Items from a data source ->
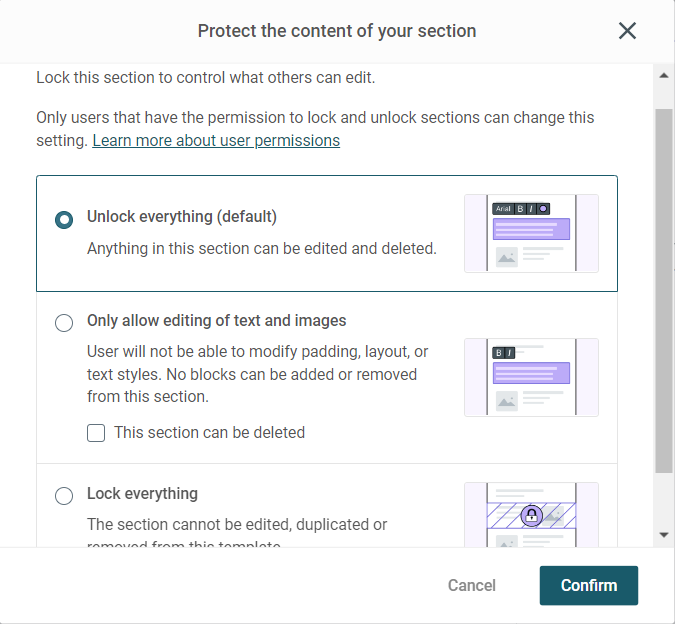Close the Protect content dialog with X
The image size is (675, 624).
pyautogui.click(x=627, y=31)
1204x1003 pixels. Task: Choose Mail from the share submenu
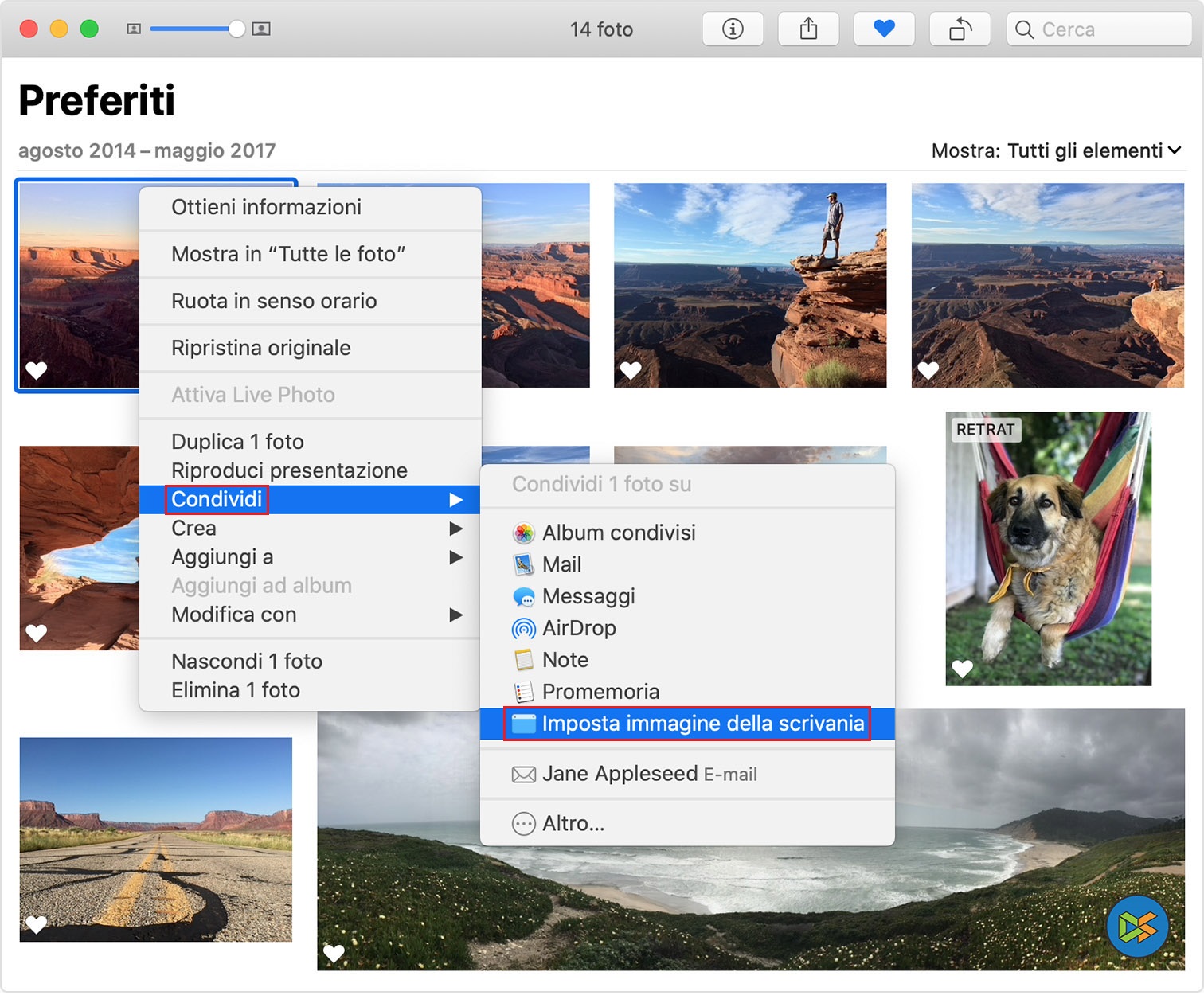coord(561,564)
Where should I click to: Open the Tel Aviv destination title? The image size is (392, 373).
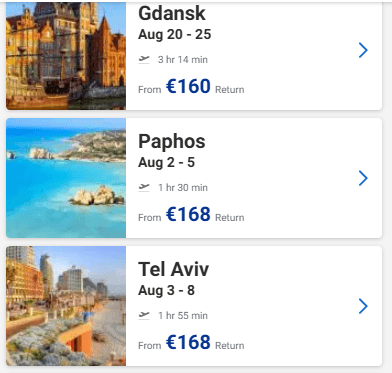[174, 269]
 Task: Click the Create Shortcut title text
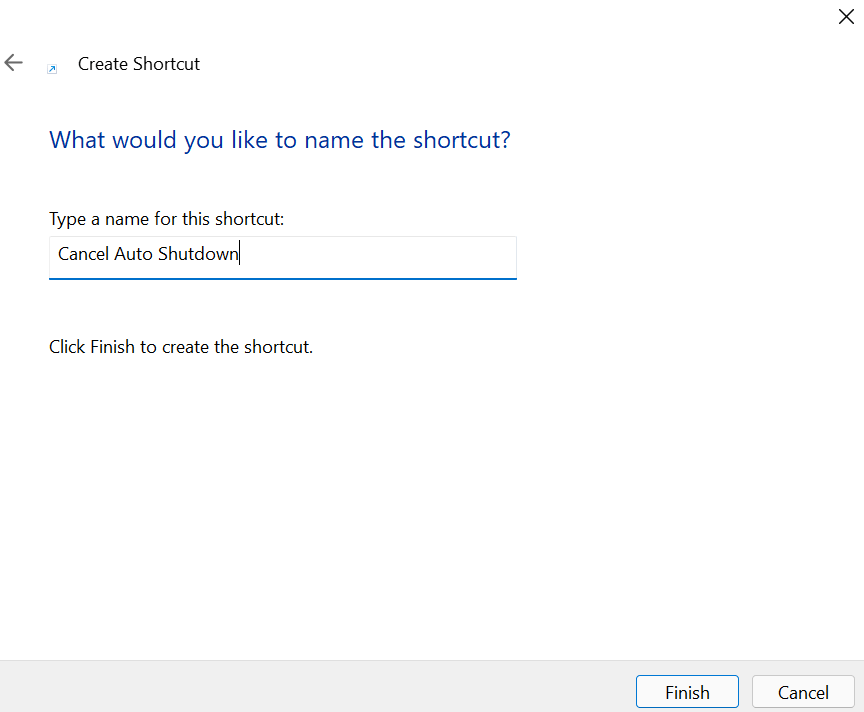139,63
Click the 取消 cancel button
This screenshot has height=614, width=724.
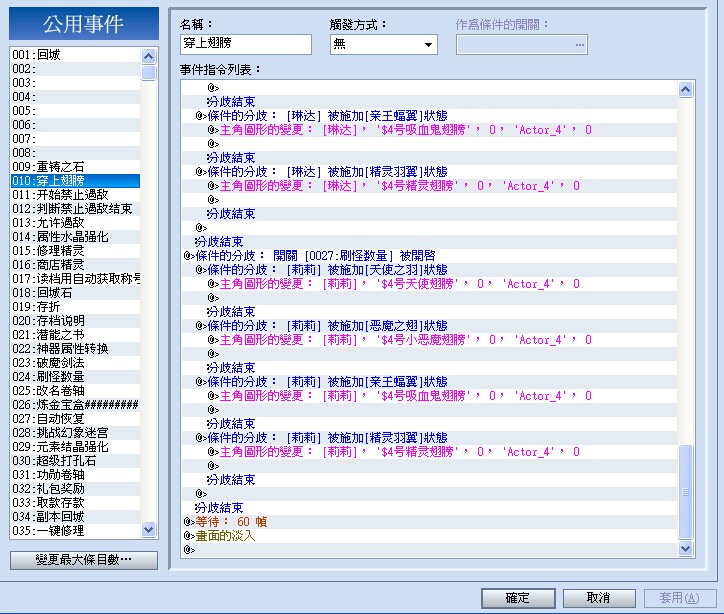599,598
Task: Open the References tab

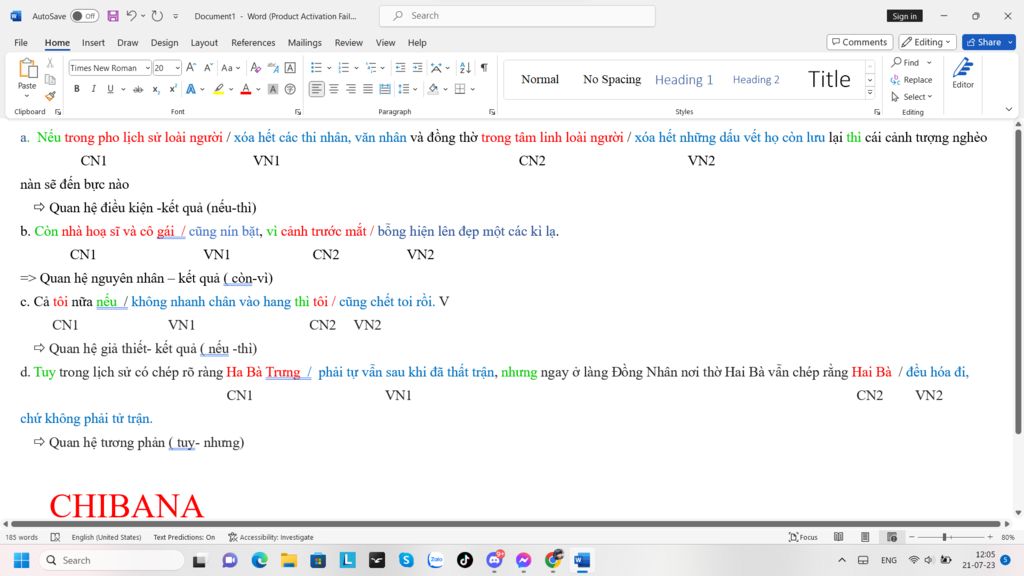Action: [x=253, y=43]
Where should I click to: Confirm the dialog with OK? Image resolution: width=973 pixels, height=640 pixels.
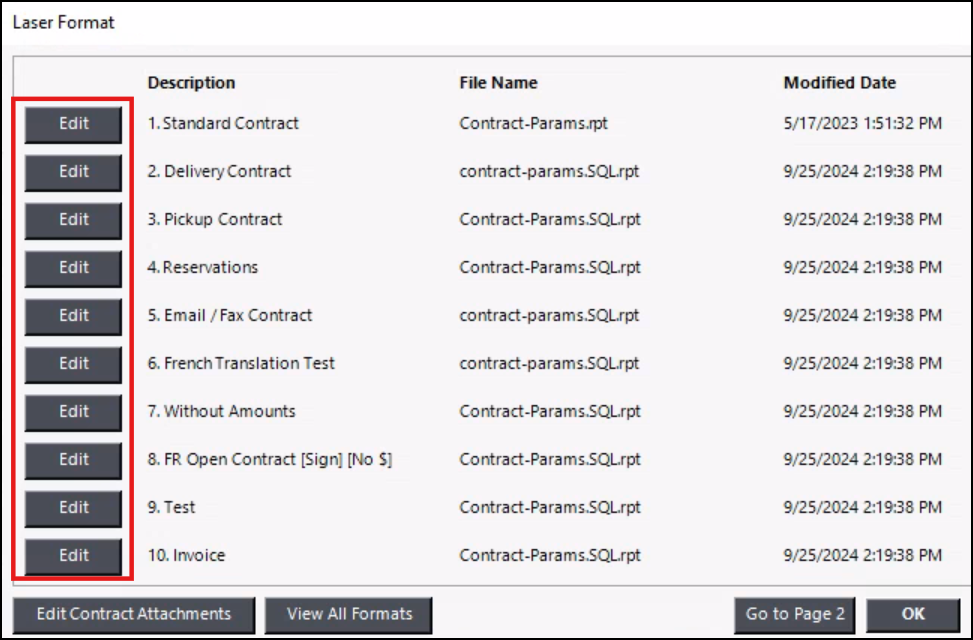(x=912, y=614)
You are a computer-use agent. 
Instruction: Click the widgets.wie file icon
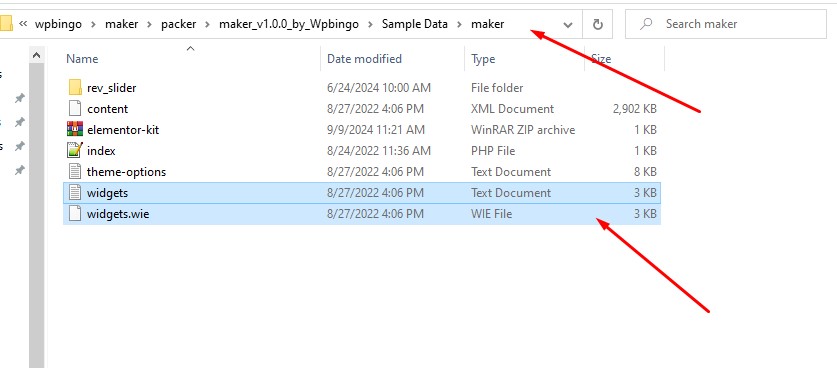coord(75,214)
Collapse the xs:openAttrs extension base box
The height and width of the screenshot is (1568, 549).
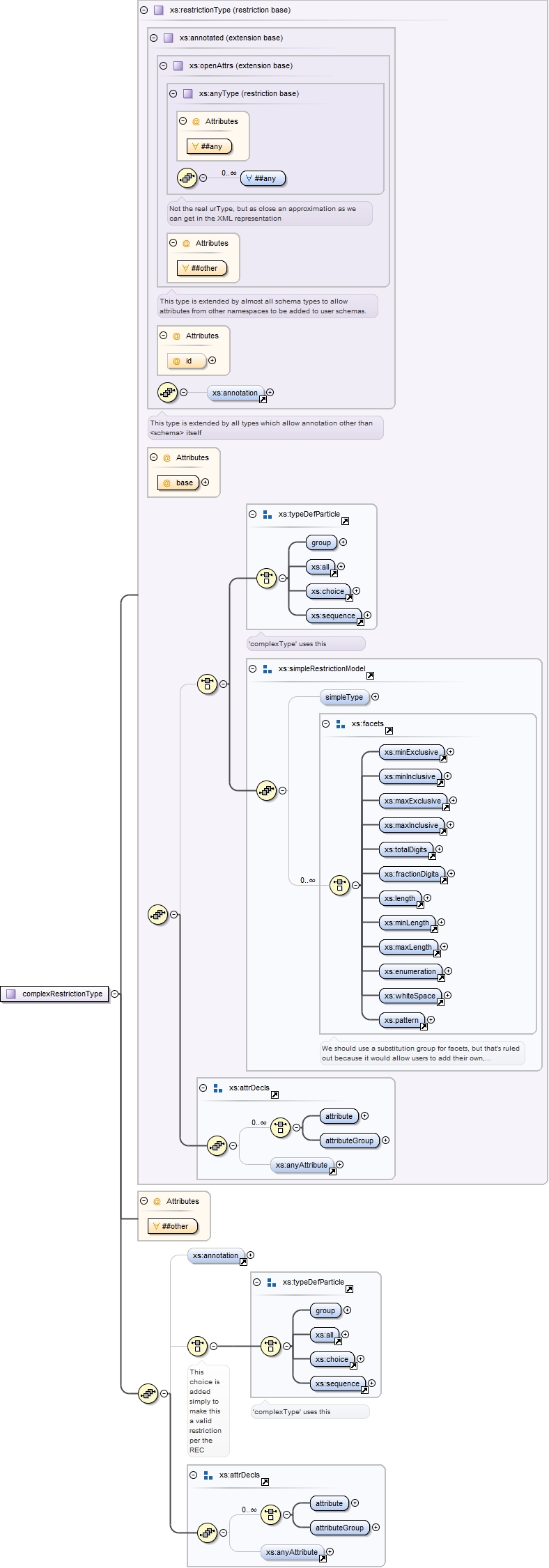click(164, 66)
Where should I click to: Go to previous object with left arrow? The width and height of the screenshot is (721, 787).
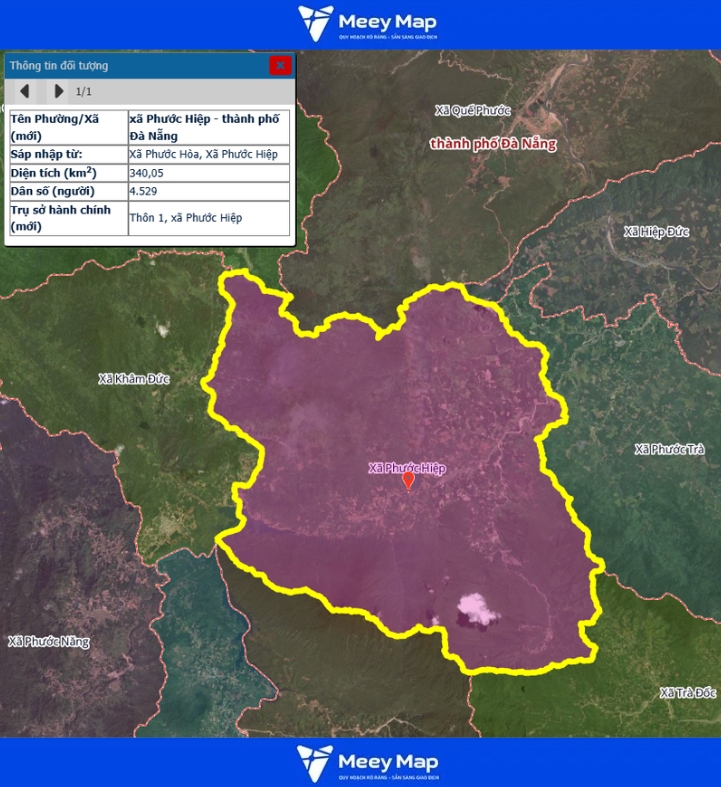[x=25, y=91]
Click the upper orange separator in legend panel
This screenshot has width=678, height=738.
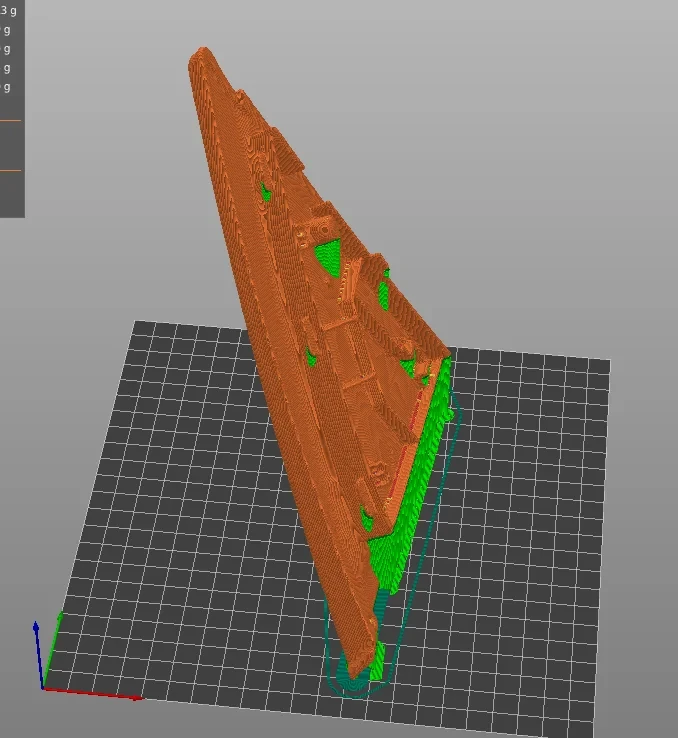pyautogui.click(x=10, y=120)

TASK DIRECTIONS ->
What are the lines above from the one with "1204x1003 pixels. Task: Choose" to the one with "Collapse the xs:openAttrs extension base box", both included? Reproduce them exactly, without pictures.

SOLUTION ->
1204x1003 pixels. Task: Choose Mail from the share submenu
coord(561,564)
Where should I click to: Open the Tel Aviv destination title? The image size is (392, 373).
[174, 269]
 Task: Click the Create Shortcut title text
139,63
Click the 取消 cancel button
This screenshot has height=614, width=724.
599,598
Task: Open the References tab

Action: [x=253, y=43]
Where should I click to: Confirm the dialog with OK? Image resolution: width=973 pixels, height=640 pixels.
(x=912, y=614)
You are a computer-use agent. 
Instruction: Click the widgets.wie file icon
coord(75,214)
Collapse the xs:openAttrs extension base box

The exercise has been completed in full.